Classes of 124 British locomotives

The GCR Classes 9D, 9H and 9M (LNER Class J10) were a class of 124 0-6-0 Steam locomotives designed by Harry Pollitt for freight work on the Manchester, Sheffield and Lincolnshire Railway (MS&LR) later renamed Great Central Railway (GCR).

==Career==
===Great Central Railway===
During World War I, seven of them were loaned to the Caledonian Railway. They were modified to have shorter chimneys. In 1921, 10 were sent to Barrow-in-Furness to undergo repairs.

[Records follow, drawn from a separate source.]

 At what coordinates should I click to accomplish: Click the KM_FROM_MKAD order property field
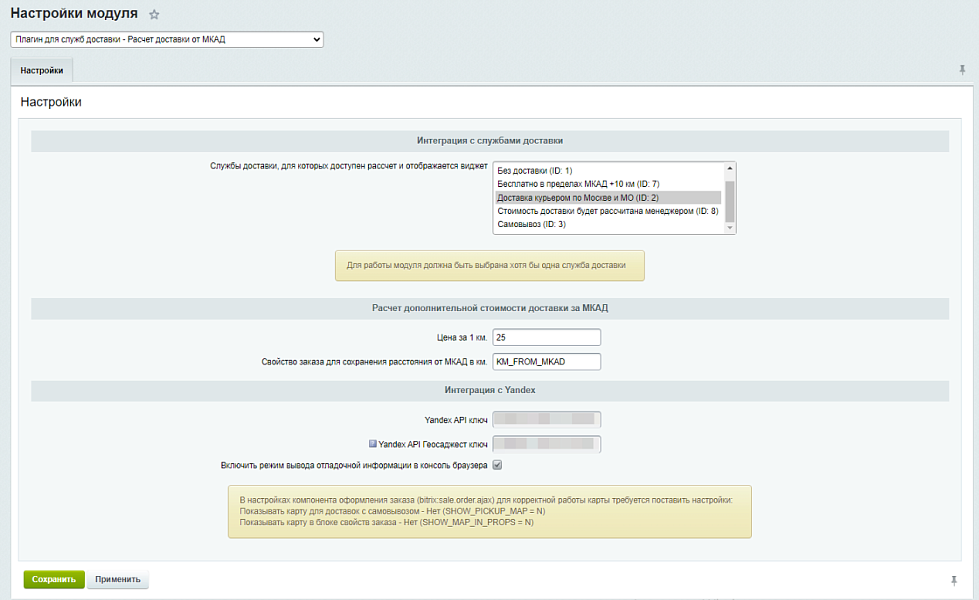pyautogui.click(x=546, y=361)
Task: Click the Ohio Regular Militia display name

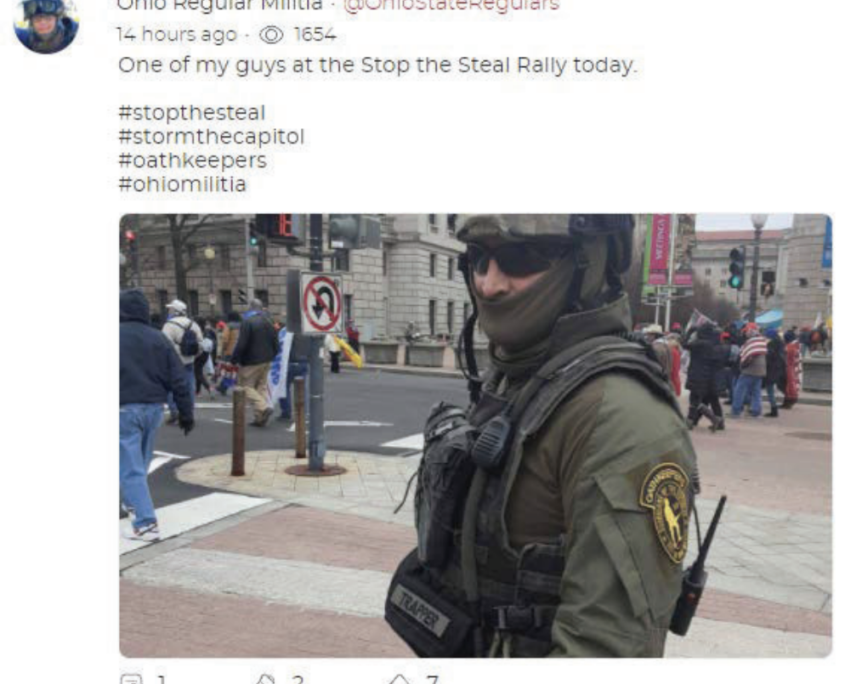Action: [x=219, y=5]
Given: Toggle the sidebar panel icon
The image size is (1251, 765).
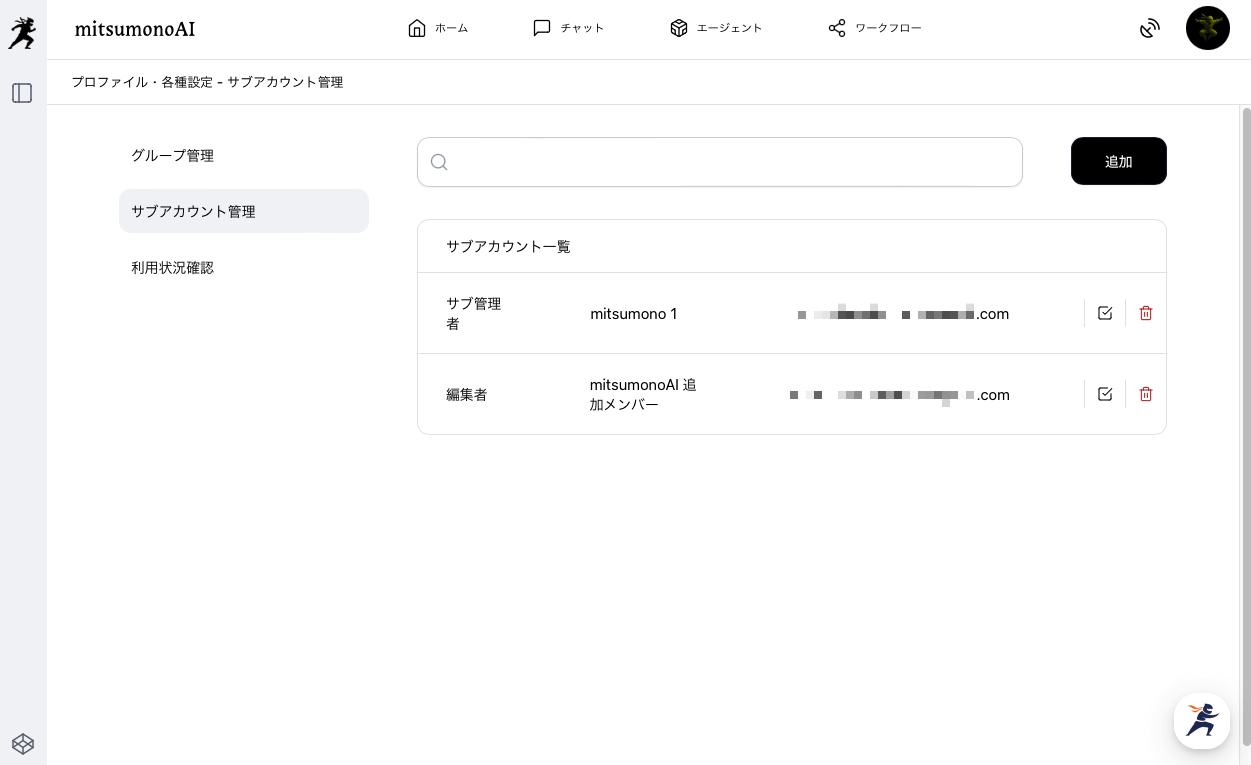Looking at the screenshot, I should (22, 93).
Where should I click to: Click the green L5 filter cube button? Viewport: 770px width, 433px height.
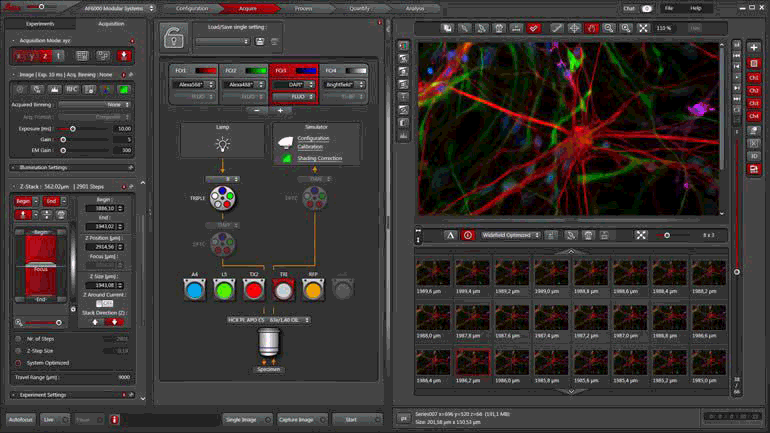pos(224,290)
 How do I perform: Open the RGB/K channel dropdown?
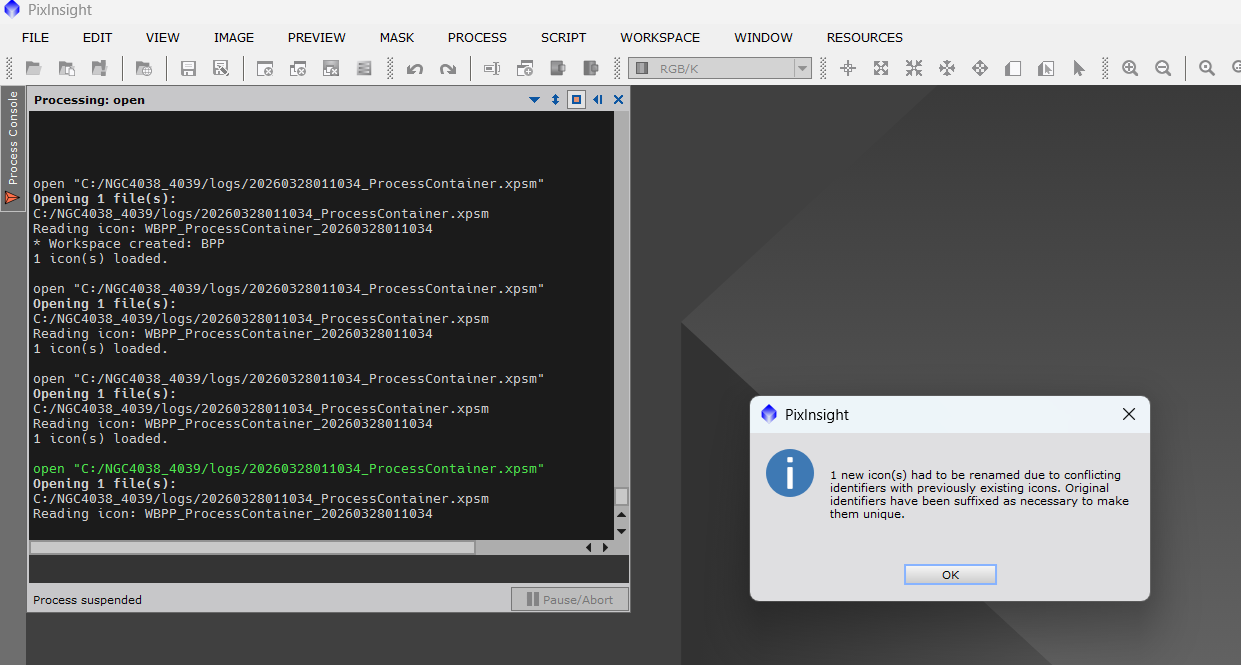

===London and North Eastern Railway===
The locomotives passed to the London and North Eastern Railway (LNER) in 1923. The LNER classified them as J10 with sub-classes J10/1 to J10/6 because of detail differences. Withdrawals began in 1933, but were rather slow.

===British Railways===
Some 78 locomotives survived into British Railways (BR) ownership in 1948 as follows:
- J10/2, 4
- J10/4, 38
- J10/6, 36

BR numbers were 65126–65209 (with gaps). In the 1950s, some of them were sent to work at sheds once belonged to the LMS, the L&YR, and the LNWR. They were also reported to be popular with ex-LMS employees. All locomotives had been withdrawn by 1961 with the last one in service No. 65157 going in August 1961. None were preserved.